Every ten years the U.S. Census Bureau conducts a nationwide survey that sets the terms for the country’s democracy. The questionnaire yields rich data, including people’s names, street addresses, ages, races, ethnicities, and other details. People’s responses help determine dynamics of power, such as how seats are apportioned in the House of Representatives, where voting districts get divided, and which communities receive federal funds.
But the bureau, tasked with releasing summaries of the results while simultaneously protecting people’s privacy, faces a Catch-22. “Every time you publish a statistic you leak information about that confidential database,” as Simson Garfinkel, a computer scientist with the bureau, told a Census advisory committee in May.
If people believe their responses will not be kept private and secured, they may opt not to respond. And with the proposed addition of a sensitive question to the 2020 Census—asking whether a respondent is an American citizen—heeding the privacy mandate becomes paramount.

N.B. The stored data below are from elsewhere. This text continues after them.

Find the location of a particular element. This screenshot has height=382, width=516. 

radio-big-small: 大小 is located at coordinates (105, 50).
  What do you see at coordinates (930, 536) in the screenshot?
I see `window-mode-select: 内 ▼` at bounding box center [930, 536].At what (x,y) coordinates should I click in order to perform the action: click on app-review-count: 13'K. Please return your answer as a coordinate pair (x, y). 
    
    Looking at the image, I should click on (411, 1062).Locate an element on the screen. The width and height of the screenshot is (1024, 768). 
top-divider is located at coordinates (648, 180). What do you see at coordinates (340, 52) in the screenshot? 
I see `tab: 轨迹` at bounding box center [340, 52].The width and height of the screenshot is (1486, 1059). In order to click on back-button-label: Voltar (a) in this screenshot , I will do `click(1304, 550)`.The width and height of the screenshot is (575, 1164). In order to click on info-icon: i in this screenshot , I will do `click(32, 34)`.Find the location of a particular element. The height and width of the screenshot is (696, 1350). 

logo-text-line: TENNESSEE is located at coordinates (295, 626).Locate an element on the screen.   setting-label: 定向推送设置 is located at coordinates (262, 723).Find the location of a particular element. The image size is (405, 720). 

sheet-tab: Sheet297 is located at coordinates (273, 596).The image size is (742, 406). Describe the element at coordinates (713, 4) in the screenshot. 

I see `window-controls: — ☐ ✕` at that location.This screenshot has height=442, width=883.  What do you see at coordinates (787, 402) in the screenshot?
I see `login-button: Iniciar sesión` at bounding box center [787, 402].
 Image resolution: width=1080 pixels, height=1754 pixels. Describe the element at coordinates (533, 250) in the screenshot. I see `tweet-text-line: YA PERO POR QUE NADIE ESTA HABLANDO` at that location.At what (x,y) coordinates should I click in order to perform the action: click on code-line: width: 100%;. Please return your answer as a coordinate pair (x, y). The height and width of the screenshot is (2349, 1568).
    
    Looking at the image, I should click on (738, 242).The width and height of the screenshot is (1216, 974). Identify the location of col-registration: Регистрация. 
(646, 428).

There’s a problem though: the usual methods for preserving people’s privacy no longer afford sufficient protection. In November 2016, a team of researchers successfully reconstructed an alarming portion of the most recent Census’s confidential database. Out of 308,745,538 respondents, records for 46% of the population were reassembled using public 2010 Census data and the team’s statistical tools; allowing for a year’s wiggle room on age, the proportion jumped to 71%. By combining the bureau’s published tables with other datasets, the researchers found they could re-identify 17% of the population.
John Abowd, chief scientist at the U.S. Census Bureau and leader of the 2016 study, says the old privacy safeguards are ineffective. Swapping respondent information between different geographic blocks, for instance, won’t cut it. “Turns out nobody is well enough buried in the haystack,” he says.